“Kami mendukung rakyat Georgia dan pilihan mereka untuk masa depan Eropa. Kami mengutuk kekerasan terhadap demonstran dan menyesalkan sinyal dari partai penguasa yang tidak melanjutkan jalur demokrasi,” tulis Kepala Kebijakan Luar Negeri UE Kaja Kallas di media sosial.
Di sisi lain, pemerintah Georgia membela kebijakan mereka sebagai upaya melindungi negara dari campur tangan asing dan menghindari perang dengan Rusia, seperti yang terjadi di Ukraina.

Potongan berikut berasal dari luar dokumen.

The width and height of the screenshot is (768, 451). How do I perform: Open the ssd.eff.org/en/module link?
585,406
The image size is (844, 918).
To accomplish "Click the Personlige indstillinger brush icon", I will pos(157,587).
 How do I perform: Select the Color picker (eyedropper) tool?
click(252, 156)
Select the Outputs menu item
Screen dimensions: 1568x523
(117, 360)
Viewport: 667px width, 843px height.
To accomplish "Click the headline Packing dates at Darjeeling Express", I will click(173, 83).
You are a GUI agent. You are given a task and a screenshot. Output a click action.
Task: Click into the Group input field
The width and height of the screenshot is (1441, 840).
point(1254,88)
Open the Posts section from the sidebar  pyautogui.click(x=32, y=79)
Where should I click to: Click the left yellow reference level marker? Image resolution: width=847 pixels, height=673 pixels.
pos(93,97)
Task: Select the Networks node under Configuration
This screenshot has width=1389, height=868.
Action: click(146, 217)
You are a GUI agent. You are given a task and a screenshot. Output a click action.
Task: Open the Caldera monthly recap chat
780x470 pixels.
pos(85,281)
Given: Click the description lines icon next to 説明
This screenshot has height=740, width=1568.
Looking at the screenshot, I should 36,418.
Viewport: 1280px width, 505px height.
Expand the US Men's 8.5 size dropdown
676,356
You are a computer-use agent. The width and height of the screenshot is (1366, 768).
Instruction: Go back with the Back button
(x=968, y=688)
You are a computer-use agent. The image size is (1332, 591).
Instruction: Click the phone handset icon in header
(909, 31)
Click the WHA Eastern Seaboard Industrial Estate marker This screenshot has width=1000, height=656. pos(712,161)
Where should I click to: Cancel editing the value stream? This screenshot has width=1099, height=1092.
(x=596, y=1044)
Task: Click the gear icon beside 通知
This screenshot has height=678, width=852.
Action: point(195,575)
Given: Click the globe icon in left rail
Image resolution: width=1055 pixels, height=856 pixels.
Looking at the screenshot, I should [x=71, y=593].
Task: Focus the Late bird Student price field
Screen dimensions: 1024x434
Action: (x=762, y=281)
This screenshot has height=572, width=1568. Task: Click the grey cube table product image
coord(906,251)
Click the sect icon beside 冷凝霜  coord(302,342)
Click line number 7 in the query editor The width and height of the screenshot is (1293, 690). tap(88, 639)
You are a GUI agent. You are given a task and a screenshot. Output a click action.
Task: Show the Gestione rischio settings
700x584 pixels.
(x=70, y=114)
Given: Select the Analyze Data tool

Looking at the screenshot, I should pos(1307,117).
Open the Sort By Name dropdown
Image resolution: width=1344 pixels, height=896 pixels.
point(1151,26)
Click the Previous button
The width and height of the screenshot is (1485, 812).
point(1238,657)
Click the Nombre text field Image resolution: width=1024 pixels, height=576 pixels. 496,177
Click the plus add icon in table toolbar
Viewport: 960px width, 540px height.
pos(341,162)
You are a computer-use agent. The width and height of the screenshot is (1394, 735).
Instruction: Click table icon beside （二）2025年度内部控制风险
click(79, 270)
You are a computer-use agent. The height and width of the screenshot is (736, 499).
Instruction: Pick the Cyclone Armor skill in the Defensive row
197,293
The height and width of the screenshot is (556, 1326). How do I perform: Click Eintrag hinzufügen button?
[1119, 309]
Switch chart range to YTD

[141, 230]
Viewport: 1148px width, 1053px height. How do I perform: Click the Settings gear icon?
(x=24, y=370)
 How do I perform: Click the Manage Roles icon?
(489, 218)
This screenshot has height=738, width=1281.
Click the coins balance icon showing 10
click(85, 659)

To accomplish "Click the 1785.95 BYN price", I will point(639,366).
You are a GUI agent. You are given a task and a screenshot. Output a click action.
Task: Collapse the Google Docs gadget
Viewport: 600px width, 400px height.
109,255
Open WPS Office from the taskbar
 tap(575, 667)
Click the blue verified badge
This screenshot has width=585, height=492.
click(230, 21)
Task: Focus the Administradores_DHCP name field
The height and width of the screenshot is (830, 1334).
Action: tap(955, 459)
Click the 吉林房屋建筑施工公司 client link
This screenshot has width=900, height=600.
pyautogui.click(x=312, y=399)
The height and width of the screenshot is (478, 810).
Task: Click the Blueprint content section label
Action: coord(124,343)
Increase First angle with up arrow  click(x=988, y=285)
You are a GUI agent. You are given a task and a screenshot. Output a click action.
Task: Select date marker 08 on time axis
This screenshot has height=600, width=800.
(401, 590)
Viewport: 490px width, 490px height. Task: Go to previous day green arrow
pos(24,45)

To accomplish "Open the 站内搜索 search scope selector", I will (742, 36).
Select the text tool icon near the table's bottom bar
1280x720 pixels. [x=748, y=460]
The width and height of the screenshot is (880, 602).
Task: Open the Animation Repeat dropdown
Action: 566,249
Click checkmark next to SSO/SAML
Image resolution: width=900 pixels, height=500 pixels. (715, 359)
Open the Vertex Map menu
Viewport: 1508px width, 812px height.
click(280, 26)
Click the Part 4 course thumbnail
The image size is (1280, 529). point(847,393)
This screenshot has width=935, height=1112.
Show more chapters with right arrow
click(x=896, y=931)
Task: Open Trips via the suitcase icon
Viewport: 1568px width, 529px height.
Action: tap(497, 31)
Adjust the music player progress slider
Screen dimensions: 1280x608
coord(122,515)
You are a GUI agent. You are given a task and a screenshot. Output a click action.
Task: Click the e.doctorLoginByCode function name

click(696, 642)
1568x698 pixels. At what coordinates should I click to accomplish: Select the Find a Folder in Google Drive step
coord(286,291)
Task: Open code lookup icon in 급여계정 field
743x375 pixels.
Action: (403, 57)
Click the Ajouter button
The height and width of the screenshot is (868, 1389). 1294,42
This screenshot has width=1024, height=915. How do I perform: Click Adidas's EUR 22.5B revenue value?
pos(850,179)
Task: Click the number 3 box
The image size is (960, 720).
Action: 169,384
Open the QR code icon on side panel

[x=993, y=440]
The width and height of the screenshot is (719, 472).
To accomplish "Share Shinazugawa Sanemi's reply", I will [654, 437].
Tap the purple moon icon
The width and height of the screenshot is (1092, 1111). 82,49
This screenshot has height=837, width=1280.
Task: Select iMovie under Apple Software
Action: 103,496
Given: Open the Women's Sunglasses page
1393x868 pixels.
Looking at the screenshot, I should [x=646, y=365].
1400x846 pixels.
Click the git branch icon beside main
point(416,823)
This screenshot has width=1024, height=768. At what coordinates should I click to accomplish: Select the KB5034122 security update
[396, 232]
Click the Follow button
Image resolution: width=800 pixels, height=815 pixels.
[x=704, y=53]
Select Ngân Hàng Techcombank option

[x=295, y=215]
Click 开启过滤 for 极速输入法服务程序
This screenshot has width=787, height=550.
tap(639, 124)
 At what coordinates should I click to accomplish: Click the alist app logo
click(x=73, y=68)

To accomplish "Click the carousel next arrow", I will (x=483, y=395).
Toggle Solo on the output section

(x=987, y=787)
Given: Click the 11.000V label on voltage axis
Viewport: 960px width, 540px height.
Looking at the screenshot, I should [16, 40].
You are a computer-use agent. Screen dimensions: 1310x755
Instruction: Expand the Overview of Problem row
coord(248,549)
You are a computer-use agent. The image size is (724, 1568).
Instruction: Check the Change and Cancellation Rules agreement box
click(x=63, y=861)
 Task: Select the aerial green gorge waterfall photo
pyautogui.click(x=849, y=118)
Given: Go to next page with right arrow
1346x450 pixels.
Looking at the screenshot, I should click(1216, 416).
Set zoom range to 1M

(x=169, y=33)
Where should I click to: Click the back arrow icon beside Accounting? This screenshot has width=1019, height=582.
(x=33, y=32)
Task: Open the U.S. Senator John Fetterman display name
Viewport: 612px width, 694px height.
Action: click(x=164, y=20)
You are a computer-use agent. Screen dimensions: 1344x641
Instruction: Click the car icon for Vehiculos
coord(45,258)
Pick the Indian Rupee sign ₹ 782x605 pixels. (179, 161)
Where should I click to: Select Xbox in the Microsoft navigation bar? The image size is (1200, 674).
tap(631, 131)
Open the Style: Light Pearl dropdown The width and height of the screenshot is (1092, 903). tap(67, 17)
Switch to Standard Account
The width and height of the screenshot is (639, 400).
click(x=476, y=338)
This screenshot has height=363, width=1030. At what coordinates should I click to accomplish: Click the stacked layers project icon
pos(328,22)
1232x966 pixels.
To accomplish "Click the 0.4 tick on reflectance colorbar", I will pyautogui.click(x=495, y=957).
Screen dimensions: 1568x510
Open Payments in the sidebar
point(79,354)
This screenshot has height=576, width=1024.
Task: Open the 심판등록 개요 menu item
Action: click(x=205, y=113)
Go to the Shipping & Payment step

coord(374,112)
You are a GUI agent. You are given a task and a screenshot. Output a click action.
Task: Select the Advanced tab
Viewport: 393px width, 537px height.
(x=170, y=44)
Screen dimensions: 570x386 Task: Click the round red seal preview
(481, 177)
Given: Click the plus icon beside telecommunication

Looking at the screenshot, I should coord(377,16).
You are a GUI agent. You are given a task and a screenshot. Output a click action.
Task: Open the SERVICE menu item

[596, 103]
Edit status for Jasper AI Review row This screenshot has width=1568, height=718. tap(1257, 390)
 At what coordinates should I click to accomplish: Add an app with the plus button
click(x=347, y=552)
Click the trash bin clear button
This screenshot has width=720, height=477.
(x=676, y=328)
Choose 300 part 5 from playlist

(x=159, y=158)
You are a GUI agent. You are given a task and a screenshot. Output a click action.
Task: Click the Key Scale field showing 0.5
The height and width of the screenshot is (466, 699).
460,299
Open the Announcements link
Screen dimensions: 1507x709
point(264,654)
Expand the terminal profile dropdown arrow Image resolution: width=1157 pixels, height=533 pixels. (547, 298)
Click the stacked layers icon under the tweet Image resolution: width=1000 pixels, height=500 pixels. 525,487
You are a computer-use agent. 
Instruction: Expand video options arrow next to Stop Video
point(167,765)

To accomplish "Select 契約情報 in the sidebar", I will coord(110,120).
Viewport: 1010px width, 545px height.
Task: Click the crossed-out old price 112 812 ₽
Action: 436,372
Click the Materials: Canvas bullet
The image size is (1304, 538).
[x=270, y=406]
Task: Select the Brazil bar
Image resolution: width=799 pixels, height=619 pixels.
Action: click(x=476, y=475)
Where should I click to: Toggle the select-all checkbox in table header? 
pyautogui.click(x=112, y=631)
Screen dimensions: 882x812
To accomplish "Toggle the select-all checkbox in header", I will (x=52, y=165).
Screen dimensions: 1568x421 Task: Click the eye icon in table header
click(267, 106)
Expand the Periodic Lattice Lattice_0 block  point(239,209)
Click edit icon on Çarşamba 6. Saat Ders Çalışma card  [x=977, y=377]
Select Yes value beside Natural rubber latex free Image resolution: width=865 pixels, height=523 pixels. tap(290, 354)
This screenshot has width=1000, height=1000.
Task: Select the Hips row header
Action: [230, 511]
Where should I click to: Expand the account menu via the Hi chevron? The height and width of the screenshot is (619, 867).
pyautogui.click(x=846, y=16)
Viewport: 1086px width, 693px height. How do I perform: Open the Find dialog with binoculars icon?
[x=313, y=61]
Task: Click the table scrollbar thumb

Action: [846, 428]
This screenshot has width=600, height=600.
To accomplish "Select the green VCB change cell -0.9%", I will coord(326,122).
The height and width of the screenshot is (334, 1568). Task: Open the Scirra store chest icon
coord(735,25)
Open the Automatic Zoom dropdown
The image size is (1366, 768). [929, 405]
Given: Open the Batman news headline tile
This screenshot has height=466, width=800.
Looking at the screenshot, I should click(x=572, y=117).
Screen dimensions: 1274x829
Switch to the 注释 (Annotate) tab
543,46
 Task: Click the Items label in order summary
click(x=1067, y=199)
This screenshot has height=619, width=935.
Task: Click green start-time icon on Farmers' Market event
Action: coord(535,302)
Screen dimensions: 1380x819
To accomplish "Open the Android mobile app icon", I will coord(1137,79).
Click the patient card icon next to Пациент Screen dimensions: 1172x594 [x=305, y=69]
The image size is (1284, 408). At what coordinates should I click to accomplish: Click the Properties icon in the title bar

Pada Juni lalu, pemerintah mengesahkan undang-undang kontroversial yang mewajibkan LSM yang menerima lebih dari 20% pendanaan dari luar negeri untuk mendaftar sebagai “agen asing.” Kebijakan ini dianggap meniru langkah serupa yang diterapkan oleh Rusia.
Reaksi dari Rusia
Mantan Presiden Rusia Dmitry Medvedev, yang kini dikenal sebagai pendukung garis keras Kremlin, menyebut situasi di Georgia sebagai “upaya revolusi.” Dalam pernyataannya di Telegram, ia menyamakan Georgia dengan Ukraina yang sedang menuju “jurang kegelapan.”
Kremlin, meski belum memberikan komentar resmi, telah lama menuduh Barat menghasut revolusi di negara-negara bekas Soviet yang dianggap sebagai bagian dari pengaruh Moskow.
Demonstrasi diperkirakan akan terus berlanjut, dengan banyak warga Georgia menuntut transparansi dan jalur kembali ke integrasi UE. Namun, dengan sikap keras pemerintah dan dukungan Kobakhidze terhadap tindakan represif, masa depan demokrasi Georgia tampak suram.